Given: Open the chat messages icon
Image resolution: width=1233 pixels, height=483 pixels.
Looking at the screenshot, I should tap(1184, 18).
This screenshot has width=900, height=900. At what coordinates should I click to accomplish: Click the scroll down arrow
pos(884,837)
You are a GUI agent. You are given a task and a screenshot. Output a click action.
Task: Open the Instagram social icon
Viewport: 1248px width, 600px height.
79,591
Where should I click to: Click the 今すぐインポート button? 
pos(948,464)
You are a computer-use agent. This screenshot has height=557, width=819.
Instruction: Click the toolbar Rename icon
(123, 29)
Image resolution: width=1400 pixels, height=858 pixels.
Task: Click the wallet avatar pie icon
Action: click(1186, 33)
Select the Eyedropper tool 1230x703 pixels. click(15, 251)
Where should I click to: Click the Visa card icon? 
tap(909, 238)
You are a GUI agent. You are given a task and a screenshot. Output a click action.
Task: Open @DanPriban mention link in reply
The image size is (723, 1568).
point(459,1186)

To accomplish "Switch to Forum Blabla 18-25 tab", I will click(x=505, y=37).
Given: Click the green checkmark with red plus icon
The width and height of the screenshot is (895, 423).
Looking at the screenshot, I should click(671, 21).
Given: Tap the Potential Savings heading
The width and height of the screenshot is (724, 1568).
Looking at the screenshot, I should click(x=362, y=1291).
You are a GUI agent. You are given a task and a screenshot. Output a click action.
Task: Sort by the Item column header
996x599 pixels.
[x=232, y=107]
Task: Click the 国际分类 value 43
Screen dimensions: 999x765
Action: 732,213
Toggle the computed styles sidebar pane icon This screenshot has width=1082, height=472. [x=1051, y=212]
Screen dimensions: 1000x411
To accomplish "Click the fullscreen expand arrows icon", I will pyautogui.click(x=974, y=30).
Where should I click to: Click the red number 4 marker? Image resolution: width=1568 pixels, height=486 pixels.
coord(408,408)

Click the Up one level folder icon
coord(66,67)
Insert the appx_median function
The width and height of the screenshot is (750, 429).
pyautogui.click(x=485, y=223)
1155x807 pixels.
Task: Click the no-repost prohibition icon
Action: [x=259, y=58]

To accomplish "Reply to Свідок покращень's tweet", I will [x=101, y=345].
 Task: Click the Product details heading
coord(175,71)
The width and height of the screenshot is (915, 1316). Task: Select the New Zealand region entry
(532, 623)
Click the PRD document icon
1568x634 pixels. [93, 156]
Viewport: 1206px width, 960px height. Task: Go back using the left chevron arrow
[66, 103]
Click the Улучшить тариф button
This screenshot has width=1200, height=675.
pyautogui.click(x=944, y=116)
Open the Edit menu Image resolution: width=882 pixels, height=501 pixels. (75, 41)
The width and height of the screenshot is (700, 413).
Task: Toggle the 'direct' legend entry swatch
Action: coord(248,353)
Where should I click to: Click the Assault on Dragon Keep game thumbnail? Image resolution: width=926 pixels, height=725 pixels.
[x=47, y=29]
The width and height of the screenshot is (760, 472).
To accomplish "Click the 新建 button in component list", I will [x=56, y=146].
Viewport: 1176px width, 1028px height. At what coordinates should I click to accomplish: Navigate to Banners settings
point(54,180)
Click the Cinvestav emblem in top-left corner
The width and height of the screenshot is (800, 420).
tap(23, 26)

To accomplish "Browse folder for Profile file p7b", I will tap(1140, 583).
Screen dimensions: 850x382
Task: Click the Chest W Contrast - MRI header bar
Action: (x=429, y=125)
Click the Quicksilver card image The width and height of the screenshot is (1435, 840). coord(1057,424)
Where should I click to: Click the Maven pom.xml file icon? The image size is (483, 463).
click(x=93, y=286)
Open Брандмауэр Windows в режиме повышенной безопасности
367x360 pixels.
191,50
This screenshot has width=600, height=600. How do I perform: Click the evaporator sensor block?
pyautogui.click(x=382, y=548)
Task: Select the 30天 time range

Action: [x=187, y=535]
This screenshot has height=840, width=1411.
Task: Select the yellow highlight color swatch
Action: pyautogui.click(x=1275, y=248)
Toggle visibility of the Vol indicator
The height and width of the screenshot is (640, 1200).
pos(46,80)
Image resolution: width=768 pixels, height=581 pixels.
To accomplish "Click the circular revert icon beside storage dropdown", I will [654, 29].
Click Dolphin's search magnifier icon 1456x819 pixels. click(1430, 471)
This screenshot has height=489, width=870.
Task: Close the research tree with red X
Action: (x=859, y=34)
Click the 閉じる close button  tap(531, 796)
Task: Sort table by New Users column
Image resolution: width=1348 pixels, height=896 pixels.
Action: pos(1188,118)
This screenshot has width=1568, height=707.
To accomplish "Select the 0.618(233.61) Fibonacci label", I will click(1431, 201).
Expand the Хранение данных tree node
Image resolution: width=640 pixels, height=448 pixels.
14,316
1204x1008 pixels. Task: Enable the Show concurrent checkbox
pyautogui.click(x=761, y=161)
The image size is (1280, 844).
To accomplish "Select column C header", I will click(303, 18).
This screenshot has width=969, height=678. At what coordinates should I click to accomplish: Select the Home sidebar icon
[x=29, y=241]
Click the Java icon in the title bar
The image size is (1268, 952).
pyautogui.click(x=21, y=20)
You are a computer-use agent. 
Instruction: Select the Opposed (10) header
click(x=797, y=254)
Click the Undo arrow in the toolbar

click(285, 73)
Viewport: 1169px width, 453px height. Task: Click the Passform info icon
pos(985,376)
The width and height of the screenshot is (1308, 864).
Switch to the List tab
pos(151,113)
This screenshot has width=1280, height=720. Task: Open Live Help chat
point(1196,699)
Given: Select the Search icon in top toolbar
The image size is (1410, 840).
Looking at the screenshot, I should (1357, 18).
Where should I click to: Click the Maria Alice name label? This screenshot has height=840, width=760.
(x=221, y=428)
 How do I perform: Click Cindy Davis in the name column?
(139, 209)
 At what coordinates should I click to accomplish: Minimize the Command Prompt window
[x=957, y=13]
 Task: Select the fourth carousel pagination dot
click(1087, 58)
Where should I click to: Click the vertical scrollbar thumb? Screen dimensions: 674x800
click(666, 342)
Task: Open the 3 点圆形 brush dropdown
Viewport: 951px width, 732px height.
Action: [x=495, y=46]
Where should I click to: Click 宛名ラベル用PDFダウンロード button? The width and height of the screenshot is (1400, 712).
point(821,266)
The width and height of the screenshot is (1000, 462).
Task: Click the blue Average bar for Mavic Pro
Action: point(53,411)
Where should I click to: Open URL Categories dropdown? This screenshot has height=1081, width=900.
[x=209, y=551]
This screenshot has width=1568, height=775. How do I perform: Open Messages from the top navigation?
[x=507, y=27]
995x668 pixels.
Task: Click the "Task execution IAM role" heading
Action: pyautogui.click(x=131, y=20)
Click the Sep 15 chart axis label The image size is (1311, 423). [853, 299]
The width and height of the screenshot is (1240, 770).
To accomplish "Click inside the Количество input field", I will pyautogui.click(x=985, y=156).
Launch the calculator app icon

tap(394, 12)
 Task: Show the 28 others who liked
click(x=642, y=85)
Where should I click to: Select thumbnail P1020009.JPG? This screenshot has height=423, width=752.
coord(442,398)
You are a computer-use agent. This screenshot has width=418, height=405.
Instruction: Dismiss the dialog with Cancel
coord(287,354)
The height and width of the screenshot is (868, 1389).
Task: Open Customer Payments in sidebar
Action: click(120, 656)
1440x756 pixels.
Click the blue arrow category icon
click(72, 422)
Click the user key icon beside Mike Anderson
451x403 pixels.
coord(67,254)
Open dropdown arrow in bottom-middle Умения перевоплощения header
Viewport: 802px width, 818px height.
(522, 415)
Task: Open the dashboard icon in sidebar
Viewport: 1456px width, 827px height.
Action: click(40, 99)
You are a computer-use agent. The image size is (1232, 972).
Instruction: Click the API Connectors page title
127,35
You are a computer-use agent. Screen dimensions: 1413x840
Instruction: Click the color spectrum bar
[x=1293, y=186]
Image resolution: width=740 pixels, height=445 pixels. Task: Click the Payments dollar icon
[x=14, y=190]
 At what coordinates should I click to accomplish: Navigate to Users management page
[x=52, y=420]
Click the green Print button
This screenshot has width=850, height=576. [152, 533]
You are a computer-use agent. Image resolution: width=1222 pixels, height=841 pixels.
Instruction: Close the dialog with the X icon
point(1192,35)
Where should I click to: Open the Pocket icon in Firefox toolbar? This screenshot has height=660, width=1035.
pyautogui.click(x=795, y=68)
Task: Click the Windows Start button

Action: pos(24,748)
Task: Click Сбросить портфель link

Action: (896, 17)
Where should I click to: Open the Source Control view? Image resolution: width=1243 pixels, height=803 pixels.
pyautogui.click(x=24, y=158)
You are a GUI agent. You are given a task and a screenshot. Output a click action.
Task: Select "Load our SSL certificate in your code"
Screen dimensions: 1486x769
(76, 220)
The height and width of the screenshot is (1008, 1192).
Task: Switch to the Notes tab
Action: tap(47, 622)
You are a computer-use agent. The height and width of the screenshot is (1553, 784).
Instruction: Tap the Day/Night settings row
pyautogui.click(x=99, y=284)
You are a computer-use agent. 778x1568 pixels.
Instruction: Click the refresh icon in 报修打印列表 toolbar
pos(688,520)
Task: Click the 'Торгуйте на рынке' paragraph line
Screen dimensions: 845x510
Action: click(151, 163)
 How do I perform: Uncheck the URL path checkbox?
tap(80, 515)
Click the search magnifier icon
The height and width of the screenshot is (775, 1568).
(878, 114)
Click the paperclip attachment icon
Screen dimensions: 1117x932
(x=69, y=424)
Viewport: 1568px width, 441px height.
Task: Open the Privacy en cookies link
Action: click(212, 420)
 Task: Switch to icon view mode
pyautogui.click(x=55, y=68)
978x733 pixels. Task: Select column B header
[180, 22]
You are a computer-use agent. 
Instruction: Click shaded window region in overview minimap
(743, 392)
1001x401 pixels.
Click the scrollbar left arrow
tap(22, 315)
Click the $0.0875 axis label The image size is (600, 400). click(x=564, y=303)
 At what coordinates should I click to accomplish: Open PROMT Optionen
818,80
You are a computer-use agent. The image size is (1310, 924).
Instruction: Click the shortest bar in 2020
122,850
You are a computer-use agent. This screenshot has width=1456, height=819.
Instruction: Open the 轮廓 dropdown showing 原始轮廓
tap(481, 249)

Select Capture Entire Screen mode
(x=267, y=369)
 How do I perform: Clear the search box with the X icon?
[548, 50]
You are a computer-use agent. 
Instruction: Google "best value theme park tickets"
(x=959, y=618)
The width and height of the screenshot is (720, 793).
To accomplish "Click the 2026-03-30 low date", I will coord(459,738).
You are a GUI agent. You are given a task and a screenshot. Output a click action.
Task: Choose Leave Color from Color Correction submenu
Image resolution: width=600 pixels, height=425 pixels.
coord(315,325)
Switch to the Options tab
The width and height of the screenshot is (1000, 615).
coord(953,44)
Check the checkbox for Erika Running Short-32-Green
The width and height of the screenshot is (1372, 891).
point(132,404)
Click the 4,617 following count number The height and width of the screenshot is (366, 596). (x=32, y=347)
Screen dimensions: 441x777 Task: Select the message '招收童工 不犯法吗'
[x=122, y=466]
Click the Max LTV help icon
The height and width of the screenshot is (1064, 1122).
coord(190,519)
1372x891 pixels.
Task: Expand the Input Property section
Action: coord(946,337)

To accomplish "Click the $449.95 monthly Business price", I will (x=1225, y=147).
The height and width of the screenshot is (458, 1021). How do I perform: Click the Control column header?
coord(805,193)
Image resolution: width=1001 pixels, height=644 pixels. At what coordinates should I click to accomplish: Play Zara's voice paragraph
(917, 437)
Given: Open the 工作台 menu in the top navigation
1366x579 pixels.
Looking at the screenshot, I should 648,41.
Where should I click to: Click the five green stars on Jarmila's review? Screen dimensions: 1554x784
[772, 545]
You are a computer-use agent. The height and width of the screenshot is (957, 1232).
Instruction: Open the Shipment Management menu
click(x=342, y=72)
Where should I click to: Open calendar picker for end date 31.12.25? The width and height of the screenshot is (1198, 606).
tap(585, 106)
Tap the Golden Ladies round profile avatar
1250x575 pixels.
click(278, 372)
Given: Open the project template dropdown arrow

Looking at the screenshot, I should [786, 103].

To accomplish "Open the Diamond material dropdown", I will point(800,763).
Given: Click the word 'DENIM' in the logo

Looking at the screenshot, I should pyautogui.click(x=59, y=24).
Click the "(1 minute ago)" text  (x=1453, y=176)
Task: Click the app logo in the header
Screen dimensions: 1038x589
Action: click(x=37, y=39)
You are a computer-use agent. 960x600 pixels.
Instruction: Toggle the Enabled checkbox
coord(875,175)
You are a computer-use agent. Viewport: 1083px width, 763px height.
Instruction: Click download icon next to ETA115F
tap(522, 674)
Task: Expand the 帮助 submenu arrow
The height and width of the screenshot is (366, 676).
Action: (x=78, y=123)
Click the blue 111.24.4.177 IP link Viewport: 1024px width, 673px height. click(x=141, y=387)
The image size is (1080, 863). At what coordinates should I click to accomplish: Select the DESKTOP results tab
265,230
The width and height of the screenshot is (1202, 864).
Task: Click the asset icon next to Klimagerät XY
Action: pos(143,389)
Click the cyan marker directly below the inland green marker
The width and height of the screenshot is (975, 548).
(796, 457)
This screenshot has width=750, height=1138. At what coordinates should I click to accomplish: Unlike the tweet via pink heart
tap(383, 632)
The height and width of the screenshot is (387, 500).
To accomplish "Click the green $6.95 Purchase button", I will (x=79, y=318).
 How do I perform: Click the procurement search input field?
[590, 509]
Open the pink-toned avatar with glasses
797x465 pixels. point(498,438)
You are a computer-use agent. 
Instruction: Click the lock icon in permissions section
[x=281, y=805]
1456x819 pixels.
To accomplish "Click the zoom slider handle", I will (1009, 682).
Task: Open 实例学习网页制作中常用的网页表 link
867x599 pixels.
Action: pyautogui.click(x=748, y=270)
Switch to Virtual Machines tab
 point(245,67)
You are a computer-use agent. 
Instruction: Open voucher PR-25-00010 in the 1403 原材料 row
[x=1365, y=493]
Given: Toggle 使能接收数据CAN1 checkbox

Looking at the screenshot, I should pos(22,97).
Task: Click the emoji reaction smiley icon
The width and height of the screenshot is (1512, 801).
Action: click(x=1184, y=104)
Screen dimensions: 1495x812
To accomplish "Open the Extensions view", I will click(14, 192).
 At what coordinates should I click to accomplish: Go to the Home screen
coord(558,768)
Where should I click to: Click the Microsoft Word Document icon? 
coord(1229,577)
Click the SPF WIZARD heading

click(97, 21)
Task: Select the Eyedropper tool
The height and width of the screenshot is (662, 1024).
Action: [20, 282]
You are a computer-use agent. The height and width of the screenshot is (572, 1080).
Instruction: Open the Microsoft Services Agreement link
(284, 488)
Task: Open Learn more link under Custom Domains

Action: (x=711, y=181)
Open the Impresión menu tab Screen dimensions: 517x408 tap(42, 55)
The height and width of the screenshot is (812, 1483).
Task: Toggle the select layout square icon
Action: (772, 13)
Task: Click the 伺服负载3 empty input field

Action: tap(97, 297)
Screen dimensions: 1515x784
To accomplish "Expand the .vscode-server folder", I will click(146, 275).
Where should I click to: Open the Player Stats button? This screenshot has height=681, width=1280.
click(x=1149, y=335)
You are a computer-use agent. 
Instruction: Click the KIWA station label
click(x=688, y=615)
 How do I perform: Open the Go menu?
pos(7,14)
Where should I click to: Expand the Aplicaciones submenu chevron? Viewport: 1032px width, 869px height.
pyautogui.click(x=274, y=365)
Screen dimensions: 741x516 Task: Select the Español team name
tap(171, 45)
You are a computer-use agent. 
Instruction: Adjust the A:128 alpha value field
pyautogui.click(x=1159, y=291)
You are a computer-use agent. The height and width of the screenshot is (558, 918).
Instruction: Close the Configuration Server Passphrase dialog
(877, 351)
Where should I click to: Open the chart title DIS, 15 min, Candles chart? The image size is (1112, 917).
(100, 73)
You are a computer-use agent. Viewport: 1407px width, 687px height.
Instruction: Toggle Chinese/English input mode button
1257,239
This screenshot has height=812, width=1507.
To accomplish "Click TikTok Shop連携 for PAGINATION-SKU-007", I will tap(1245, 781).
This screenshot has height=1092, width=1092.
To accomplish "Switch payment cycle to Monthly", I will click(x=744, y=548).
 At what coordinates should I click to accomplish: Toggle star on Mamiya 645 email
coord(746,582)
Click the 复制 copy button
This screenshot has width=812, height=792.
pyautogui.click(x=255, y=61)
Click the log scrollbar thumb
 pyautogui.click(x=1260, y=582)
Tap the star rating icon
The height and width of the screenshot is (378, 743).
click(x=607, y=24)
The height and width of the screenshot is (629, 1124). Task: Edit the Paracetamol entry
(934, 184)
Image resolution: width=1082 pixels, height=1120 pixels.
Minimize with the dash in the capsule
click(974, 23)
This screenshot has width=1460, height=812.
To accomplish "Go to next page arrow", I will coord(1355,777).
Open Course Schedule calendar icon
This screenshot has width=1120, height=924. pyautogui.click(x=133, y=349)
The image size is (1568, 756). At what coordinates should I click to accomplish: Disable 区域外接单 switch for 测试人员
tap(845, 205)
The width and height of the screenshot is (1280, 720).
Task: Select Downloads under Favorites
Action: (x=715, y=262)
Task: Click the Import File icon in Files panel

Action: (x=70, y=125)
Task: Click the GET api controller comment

# Your objective
Write out the stretch of entries from the line containing "has width=1456, height=819." through the line containing "Action: coord(946,337)" without any changes.

# Response below
You are a computer-use agent. This screenshot has width=1456, height=819.
Instruction: Open the 轮廓 dropdown showing 原始轮廓
tap(481, 249)

Select Capture Entire Screen mode
(x=267, y=369)
 How do I perform: Clear the search box with the X icon?
[548, 50]
You are a computer-use agent. 
Instruction: Google "best value theme park tickets"
(x=959, y=618)
The width and height of the screenshot is (720, 793).
To accomplish "Click the 2026-03-30 low date", I will coord(459,738).
You are a GUI agent. You are given a task and a screenshot. Output a click action.
Task: Choose Leave Color from Color Correction submenu
Image resolution: width=600 pixels, height=425 pixels.
coord(315,325)
Switch to the Options tab
The width and height of the screenshot is (1000, 615).
coord(953,44)
Check the checkbox for Erika Running Short-32-Green
The width and height of the screenshot is (1372, 891).
point(132,404)
Click the 4,617 following count number The height and width of the screenshot is (366, 596). (x=32, y=347)
Screen dimensions: 441x777 Task: Select the message '招收童工 不犯法吗'
[x=122, y=466]
Click the Max LTV help icon
The height and width of the screenshot is (1064, 1122).
coord(190,519)
1372x891 pixels.
Task: Expand the Input Property section
Action: coord(946,337)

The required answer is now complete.